Mas surge a dúvida: a empresa pode simplesmente apagar o histórico digital de um cliente ou usuário?
A resposta é: depende do tipo de dado, da finalidade do tratamento e das obrigações legais envolvidas.
Que tipo de histórico estamos falando?
Pode envolver:
• Histórico de compras;
• Registros de acesso;
• Conversas em atendimento;
• Dados de navegação;
• Informações cadastrais.
A empresa pode excluir dados livremente?
Nem sempre.
A exclusão deve observar:
• Finalidade do tratamento;
• Prazo legal de guarda;
• Obrigações regulatórias;
• Necessidade para defesa em processos.
Alguns dados precisam ser mantidos por exigência legal.
E o direito do titular de pedir exclusão?
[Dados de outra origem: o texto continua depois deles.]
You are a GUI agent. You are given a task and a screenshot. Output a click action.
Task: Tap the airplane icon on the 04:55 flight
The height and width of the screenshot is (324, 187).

O titular dos dados pode solicitar:
• Eliminação de dados desnecessários;
• Revogação de consentimento;
• Informação sobre compartilhamentos;
• Correção de dados incompletos.
Contudo, o direito à exclusão não é absoluto.
Apagar histórico pode prejudicar o usuário?
Pode.
A exclusão indevida pode:
• Dificultar comprovação de direitos;
• Impedir acesso a garantias;
• Comprometer histórico contratual;
• Gerar desequilíbrio na relação.
Por isso, a medida deve ser transparente e fundamentada.
Quando pode haver irregularidade?
Pode haver problema quando a empresa:
• Exclui dados para evitar responsabilidade;
• Não informa o usuário;
• Descumpre prazo legal de guarda;
• Apaga registros relevantes para defesa do consumidor.
Atenção
A gestão de dados deve respeitar princípios como transparência, necessidade e finalidade.
A empresa não pode apagar informações de forma arbitrária, especialmente quando houver obrigação legal de guarda ou impacto nos direitos do titular. A análise dependerá do caso concreto e do tipo de dado envolvido.